Alas, I do not fall into such a segment. I’m more the impulsive online shopper; once I have an idea in my head I have to purchase the item and cannot wait the extra day or two for a wood sample or fabric swatch to come through. When Charles the nice UPS man brings the eagerly awaited products the net result of my have it now mentality is my expectations are often not instantly met and I end up spending the next two days packing the stuff back up and queuing for eons at the Post Office. Pottery Barn’s interpretation of smoky blue (green/blue) is somewhat different to mine (grey/blue), and their kids’ tables are way too low even for small kids. However, whatever Pottery Barn lacks in its interpretation of color and its desire or short kids, they make up for by having a clear style and personality for their brand that defines their particular category niche. Plus their customer service rocks.
There are, however, a multitude of online and catalogue retailers which I’ll term disposable brands. Every Wednesday and Friday (clearly anticipating my weekend shopping spree when the husband can occupy the kids) my post box groans under the weight of home-ware catalogues that spuriously make their way to me. However these disposable brands all blend into one. Their products look like they’ve been sourced from the same manufacturer, the visual and verbal style of the catalogues are variations on a similar theme, the product pricing is close and the company names all invariably incorporate the word home or design. If I happen to come across a product I like, then misplace the catalogue in the recycling it takes an hour of searching on Google to come up with the retailer’s name such is their lack of brand stand-out. Their email strategies don’t appear to work well for me either. I get countless notifications of sales, special offers and X % off which I find overwhelming and duly trash before opening.
In this post consumer era, we seem hell-bent on acquiring stuff, more stuff and yet more stuff. For brands that compete in crowded categories like homewares, derivative strategy is simply not good enough. Many of these brands feel like they subscribe to the me too school of business strategy. They’re wasting precious marketing dollars on the mistaken philosophy if you sling enough mud eventually something will stick. Playing for the long term and adopting a more distinctive focus and proposition will secure longevity and increase sales.

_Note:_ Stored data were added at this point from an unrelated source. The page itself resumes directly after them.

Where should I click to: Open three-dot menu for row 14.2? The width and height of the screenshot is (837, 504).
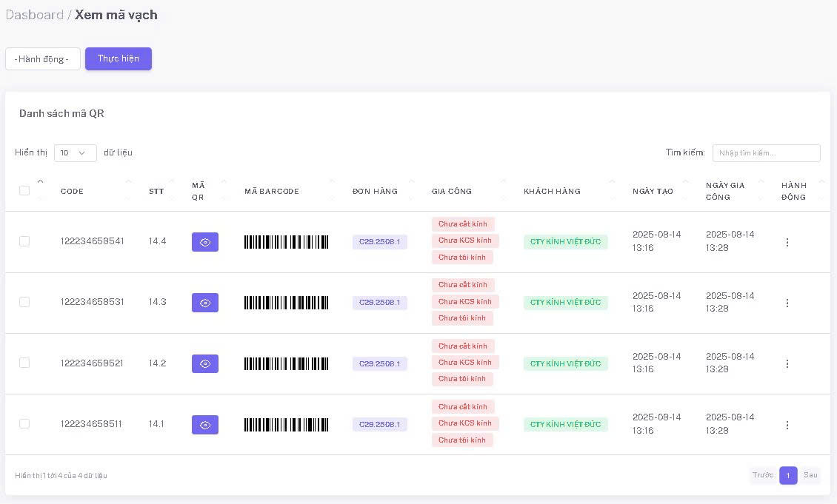pos(787,363)
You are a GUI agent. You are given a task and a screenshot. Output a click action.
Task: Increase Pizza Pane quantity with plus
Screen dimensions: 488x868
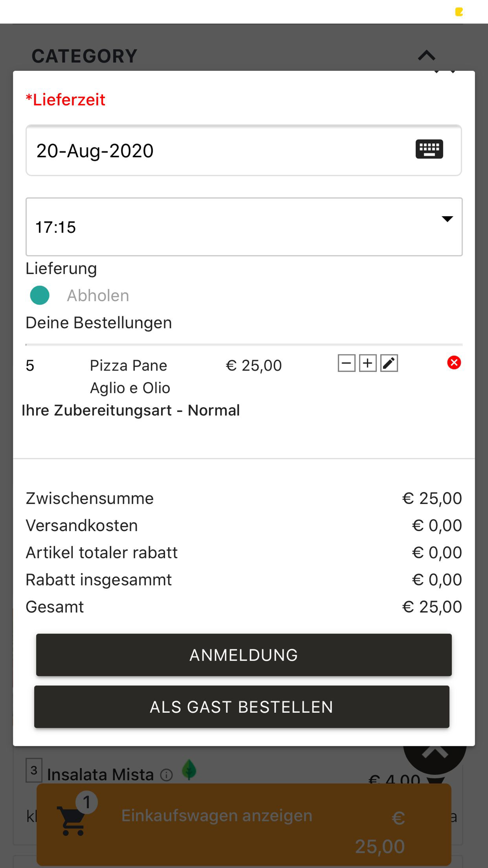[x=367, y=363]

A distinctive name and accompanying visual and verbal style that makes these brands feel different and simultaneously on-trend is 101. However if creating this style involves developing a one-dimensional creative idea for direct mail and online agencies to translate their wares into their respective mediums then a trick has been missed. To drive loyalty and secure higher margin revenue a fully rounded concept is required. It must stem from the business strategy and provide the backbone for defining the entire operation. It needs to be directive to enable each function to clearly integrate under a strong vision and therefore outwardly create a distinctive personality and identifiable customer service style.
How a brand then engages us also needs to change (what they offer, how they offer it and when they offer it). Home decor is an organic process; how we accessorize our homes changes with life-stage, lifestyle and as we develop as individuals. Some homeware companies would be better off refocusing their marketing budgets – more emails and catalogues doesn’t necessarily translate into more for the bottom line. They need to demonstrate they understand the nuances between customer segments and cater for differing need-states and motivations. Offerings need to engage customers in a more meaningful two-way dialogue that isn’t just a diatribe about price or product. Brands that focus on the personal and psychological journey involved with home styling and develop a distinctive way of doing this will develop the stickability that helps catalogues and emails transcend trash bins. They will create a special relationship with their consumers and be positioned more as lifelong partners who can be trusted to help them to continually evolve their homes.